Search code examples
hadoopmapreducebigdatahadoop2hortonworks-data-platform

Mapreduce job consuming more resource and changing queue


I have a MapReduce job which is running over more than 170 million records. This is resulting into consuming 98% of queue resource & 89% of cluster resource . Admin team is recommending that they will create new queue with limited configuration, and I should push my job into that queue.

Here are questions, I have :-

1- How can I push my mapreduce job ("hadoop jar") with minimal change to new queue ?

2- As newly created queue has limited resources, what if queue's capacity is full ? Will it result into long run or Job failure ?

3- Is there any other optimal way to prevent job from consuming all resource, we are ok if job runs little longer.

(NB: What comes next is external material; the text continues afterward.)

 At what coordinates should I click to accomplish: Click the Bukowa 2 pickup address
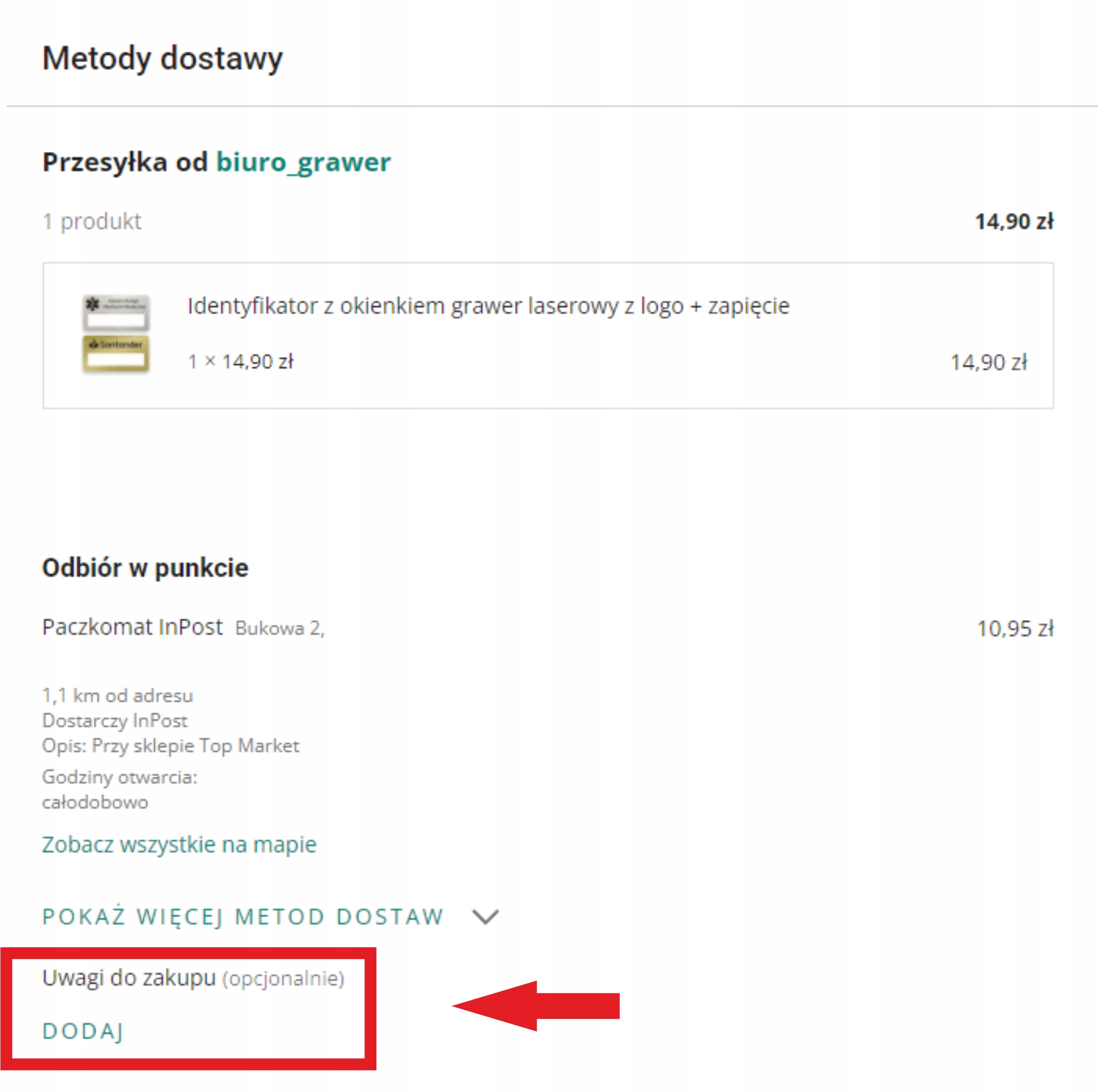pyautogui.click(x=280, y=628)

Please advise. Any help will be great.


Solution

  • If you're using Capacity/Fair Share Scheduler, and your admin assigns a queue:

    First Scenario(Capacity):

    Then what will happen is, the job will take a long time to complete but won't get failed.

    If your job consumes all its resources and the other queue has some resources that are not in use by any other job, then your current job can use those resources too.

    To improve performance, you can increase the number of Node managers so that the resources also get increased and moreover, the job will be distributed on more number of nodes which will result into low latency.

    Second Scenario(Fair Share)

    In this case,

    suppose you have a queue of 100% resources, the first job will consume all the resources and if any other job comes in, the resources will be equally divided by the number of jobs, i.e, total resources/no. of jobs.

    Again, the job will continue to run as long as the minimum resources required for that job is been provided. However, time consumption will be more which is not an issue in your case.